# I want wifi booster that can extent its range to the maximum



## AMITAGARWAL02 (Dec 22, 2016)

I want wifi booster that can extent its range to the maximum
i mean which wifi booster can receive signals upto 200 meters


----------



## kARTechnology (Dec 22, 2016)

Point to Point link between buildings?
or for just laptops/smartphones


----------



## AMITAGARWAL02 (Dec 22, 2016)

i want wifi signal from another building via wifi booster


----------



## SaiyanGoku (Dec 22, 2016)

AMITAGARWAL02 said:


> i want wifi signal from another building via wifi booster



You'll either need multiple repeaters or a single powerful transmitter.
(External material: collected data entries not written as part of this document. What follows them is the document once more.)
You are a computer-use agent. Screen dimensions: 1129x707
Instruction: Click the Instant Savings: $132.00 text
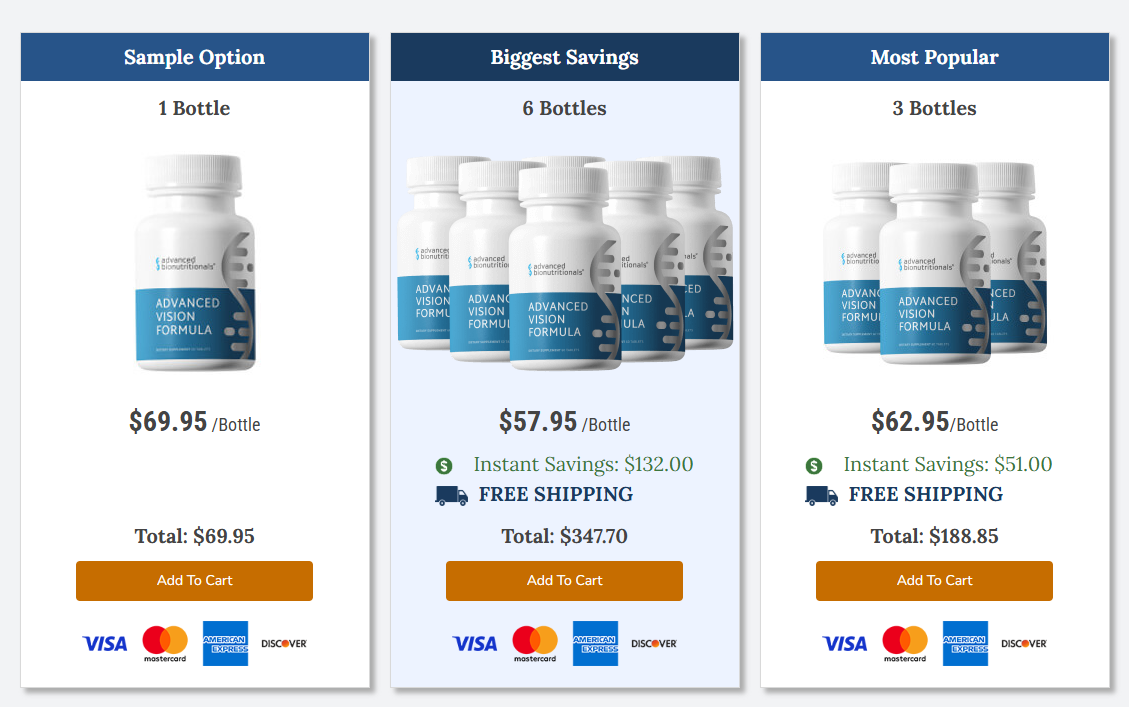click(585, 464)
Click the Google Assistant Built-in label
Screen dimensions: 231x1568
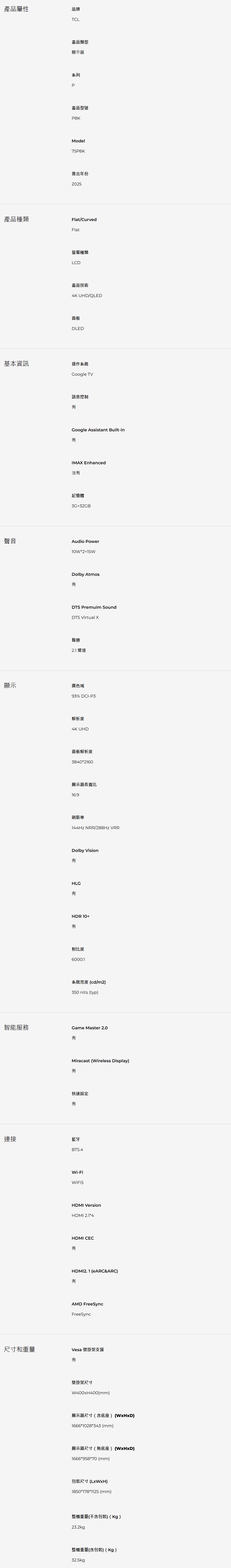point(98,430)
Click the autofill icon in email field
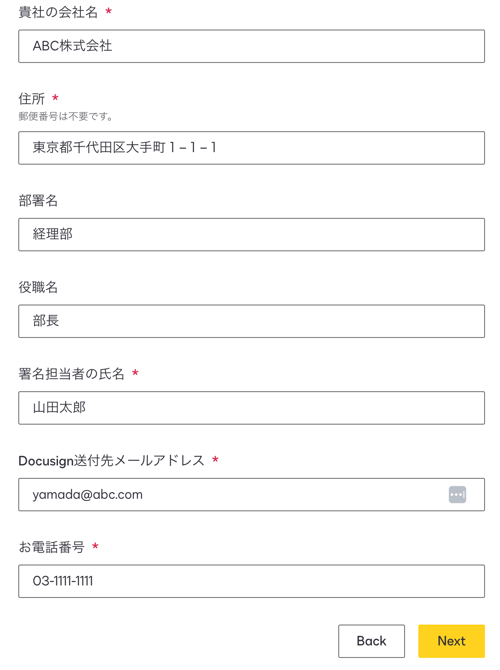Screen dimensions: 500x670 point(457,495)
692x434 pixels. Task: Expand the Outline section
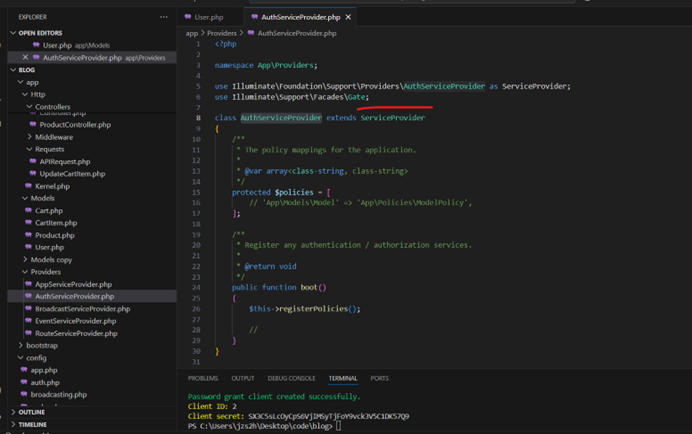pyautogui.click(x=31, y=412)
In either case, costs involved would be high. Mention your budget and whether there are any walls/dense structures between the two locations.


----------



## AMITAGARWAL02 (Dec 23, 2016)

SaiyanGoku said:


> You'll either need multiple repeaters or a single powerful transmitter. In either case, costs involved would be high. Mention your budget and whether there are any walls/dense structures between the two locations.
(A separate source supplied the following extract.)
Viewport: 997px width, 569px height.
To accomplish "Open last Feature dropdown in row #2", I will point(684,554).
MINE budget say is 10000 rs
there are walls/dense structures between the two locations as it is another building
the other building where router will be installed i think the distance is 100 meters

- - - Updated - - -

any update


----------



## SaiyanGoku (Dec 23, 2016)

[MENTION=126812]whitestar_999[/MENTION], your inputs are required.


----------



## whitestar_999 (Dec 23, 2016)

One will require something like this along with a fair bit of networking knowledge to setup:
Amazon.com: Ubiquiti PicoStationM2HP - Wireless Access Point - AirMax - 802.11 B/G/N (PICOM2HUS): Computers & Accessories


----------



## kARTechnology (Dec 23, 2016)

whitestar_999 said:


> One will require something like this along with a fair bit of networking knowledge to setup:
> Amazon.com: Ubiquiti PicoStationM2HP - Wireless Access Point - AirMax - 802.11 B/G/N (PICOM2HUS): Computers & Accessories



Do you think 2x TP-LINK CPE510 would be overkill for this application? I recently brought it...for a 0.4km LOS P2P link.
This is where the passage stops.